#### Data for processing:
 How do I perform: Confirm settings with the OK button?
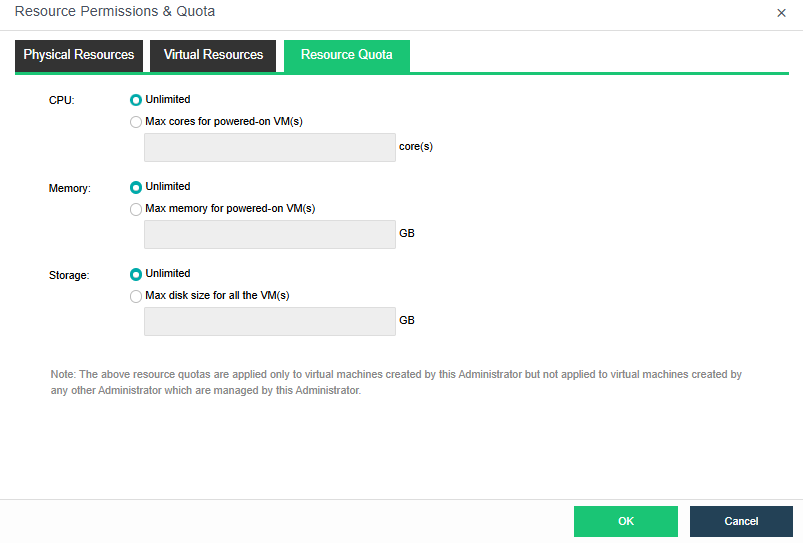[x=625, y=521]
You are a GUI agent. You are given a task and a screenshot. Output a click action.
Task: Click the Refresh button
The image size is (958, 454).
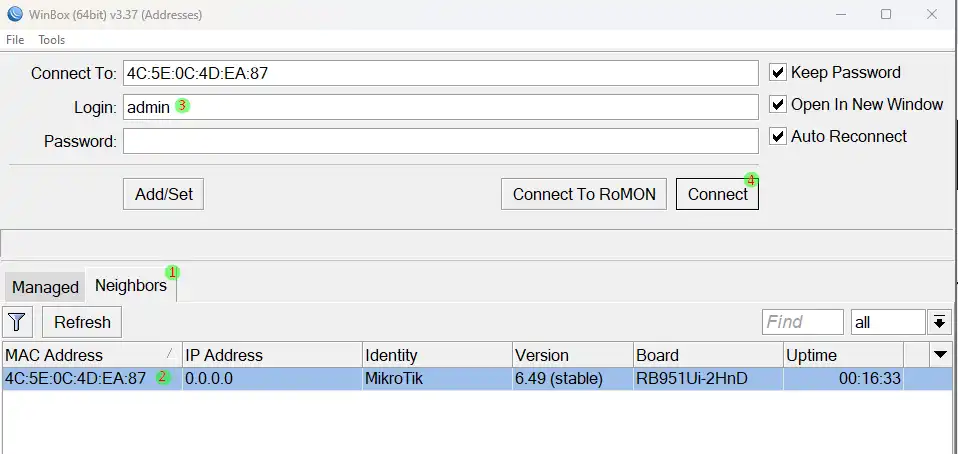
...
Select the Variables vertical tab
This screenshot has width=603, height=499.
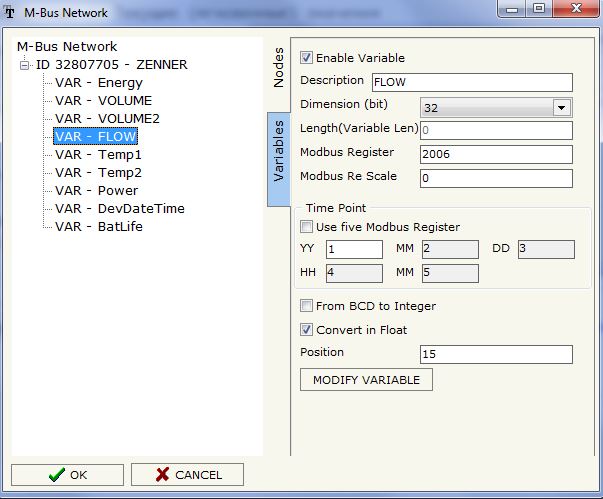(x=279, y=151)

#### Set exercise:
Copy the listing word for word, beginning at the line that contains "How do I perform: Confirm" and stopping after the line that contains "The image size is (958, 454).", and leave out the pictures.

#### Task result:
 How do I perform: Confirm settings with the OK button?
[x=625, y=521]
You are a GUI agent. You are given a task and a screenshot. Output a click action.
Task: Click the Refresh button
The image size is (958, 454).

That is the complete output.